Cuando vio los zapatos de cristal
Cenicienta pensó: Madre, me voy a hostiar. Nunca había usado
zapatos. Menos aún zapatos de tacón. Y mucho menos zapatos de
cristal. Estaba acostumbrada a sus zapatillas de estar por casa,
remendadas y calentitas.
Pero el Hada Madrina de las narices le
obligó a ponerse los zapatitos de las narices. Estaban muy fríos.
Al día siguiente Cenicienta estaría constipada. Normal. Sólo a una
vieja con varita mágica se le ocurría una chorrada igual.
Los zapatos parecían muy frágiles.
Seguro que los rompía y encima los cristales se le iban a clavar en
el píe. Se iba a quedar coja para toda la vida. Por una chorrada
así. Andaba por la fiesta como un pato. Por eso se fue al balcón de
fuera. Se quedó apoya y esperó a que se acabara la fiesta. Estuvo
tentada de quitarse los zapatos, pero le dio miedo perderlos.
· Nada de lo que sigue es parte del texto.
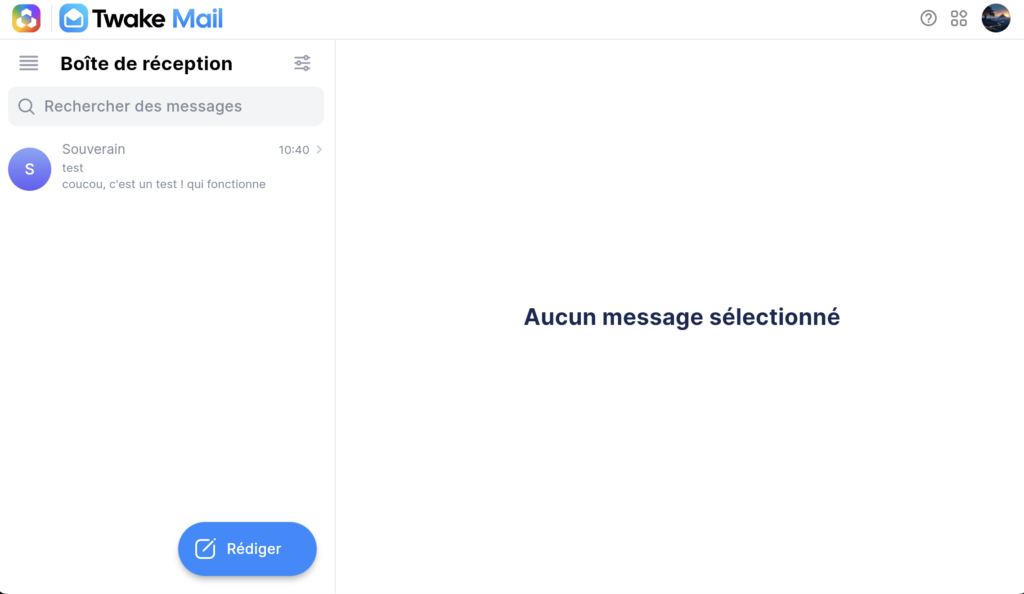This screenshot has height=594, width=1024.
Task: Select the Boîte de réception header
Action: [x=147, y=62]
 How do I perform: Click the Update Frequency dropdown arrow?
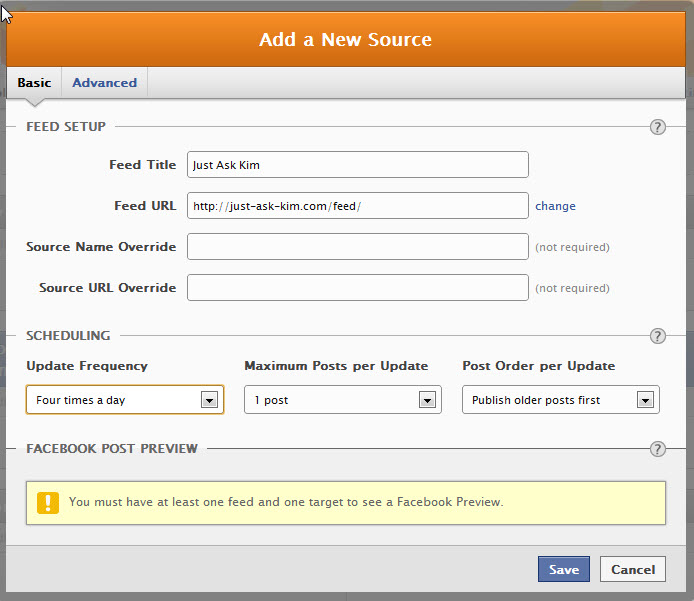tap(209, 400)
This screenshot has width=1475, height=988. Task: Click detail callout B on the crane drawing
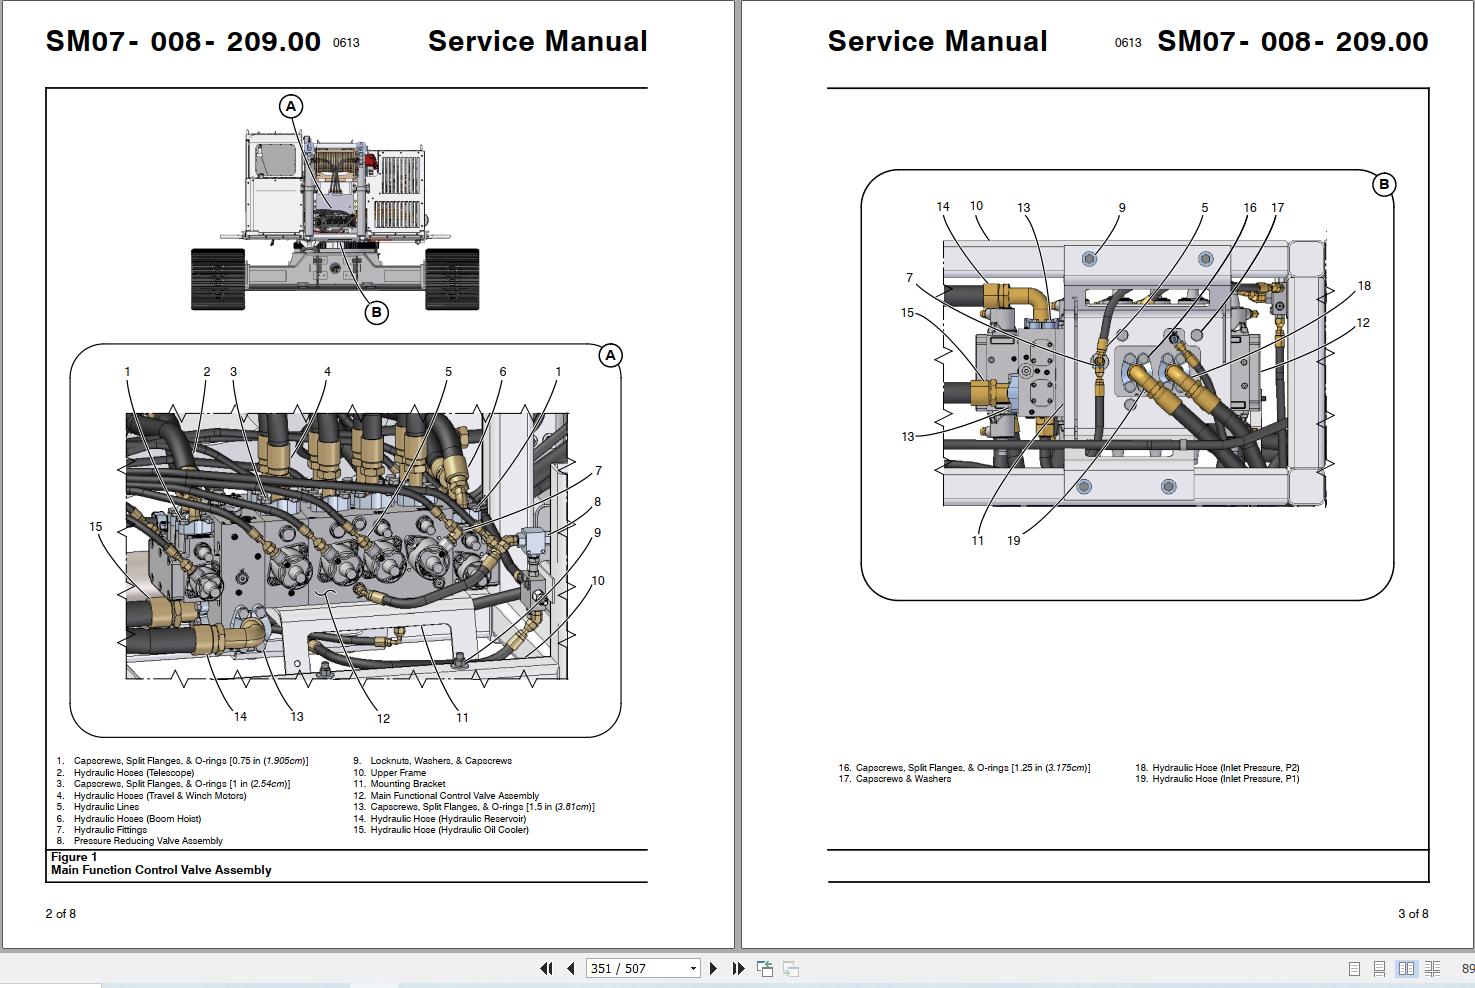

El Príncipe era un idiota. Estaba
claro. Qué gilipolleces decía cuando bailaba con ella. Además con
esos meneos los zapatos se le clavaban. Qué dolor. Ojalá se acabe
pronto la canción. Cuando paró, Cenicienta salió corriendo. No
podía aguantar más el dolor de píes.
Se quitó los dos zapatos. Al caer uno
se rompió. El otro lo dejó allí tirado. Total, un solo zapato no
servía de nada. Al Hada Madrina le diría que se los había robado
una duquesa. Ya se sabe que las duquesas son unas lagartonas y unas
malotas de tres pares de narices.
El Príncipe idiota fue un día a casa
de Cenicienta. Espero que no me reconozca, pensó ella. Había estado
tres días con fiebre por culpa de los zapatos de las narices y no se
los volvería a poner ni muerta. Así que cuando él le hizo el amago
de ponérselos, le calzó una bofetada y le dijo, que soy yo, leñe,
pero que paso de ti. Pero, por el que dirán, se casó con él.
Aunque siempre estuvo liada con los mayordomos de palacio, que eran
más monos y sabían lo que era la ceniza.